To do so, Thambiratnam is packaging three technologies into a seamless whole:

  • Automatic content recommendations: His system performs content analysis on what you watch to recommend other things that you might also enjoy.
  • Remote-control search: Using speech recognition, his work can find video clips relevant to a specific request—and find where in the clip the relevant content appears. “Our search,” he says, “not only helps you to locate interesting video, but also to navigate within it.”
  • Passive user interfaces for TV: The search and browse paradigms that work on your PC are too cumbersome for the TV experience. Thambiratnam’s work is investigating new interfaces and interaction modes, such as an inline recommendation bar.

Of the three, the content recommendations are paramount in this project.

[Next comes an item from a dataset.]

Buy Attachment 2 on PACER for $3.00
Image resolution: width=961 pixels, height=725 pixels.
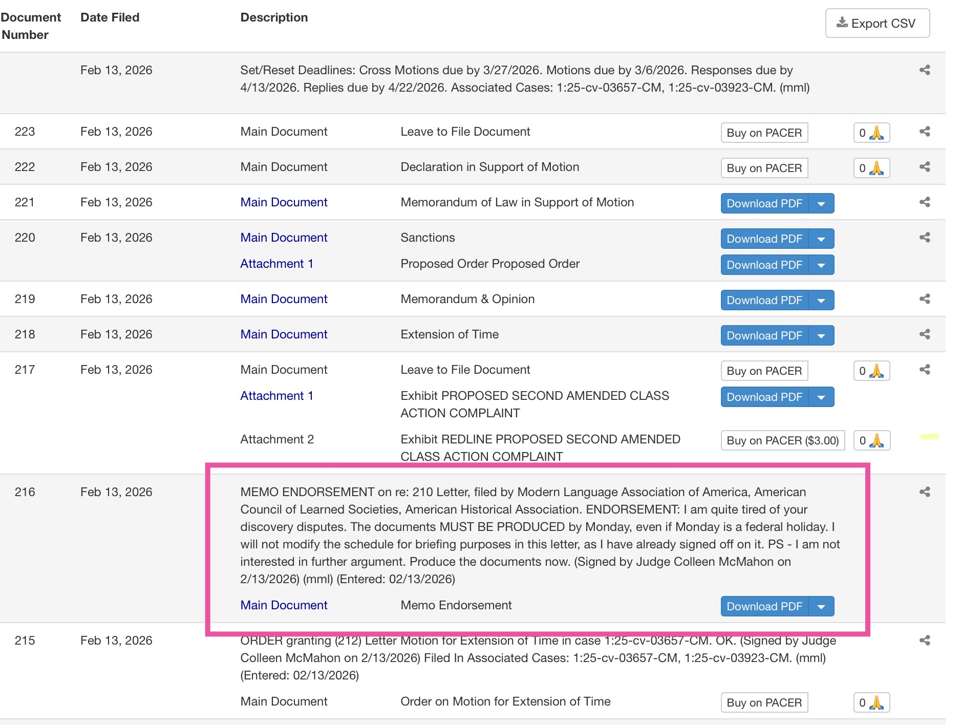coord(782,440)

“We use speech-recognition technology to understand what’s being said in the videos, so when we recommend content, it’s more related to the actual content of the video,” Thambiratnam explains. “The idea is to provide a broad range of content related to what you’re watching. If you’re watching a documentary on houses, we may offer a news clip about rising house prices or a do-it-yourself home-improvement show.

“We're also trying to build a system that allows you to vote for content that you like, so that, as you watch, you can teach the computer how to make recommendations for you.”

Given the diversity of Internet video, one of the biggest challenges Thambiratnam faces is developing a machine-learning algorithm that works across genre, type, and quality of particular videos.

“The only ways we can realize this project is to use a cross-section of technologies,” he says, “all backed by the fundamental machine-learning techniques we use in speech recognition.

“The goal is to create the TV of tomorrow. We want to realize a video jukebox that is as simple to use as your TV, but uses machine-learning and intelligence technologies to transparently give you access to the almost infinite amount of video on the Internet.”

And the most rewarding part of working on a project like this? Thambiratnam smiles.

“It’s something I would actually use.”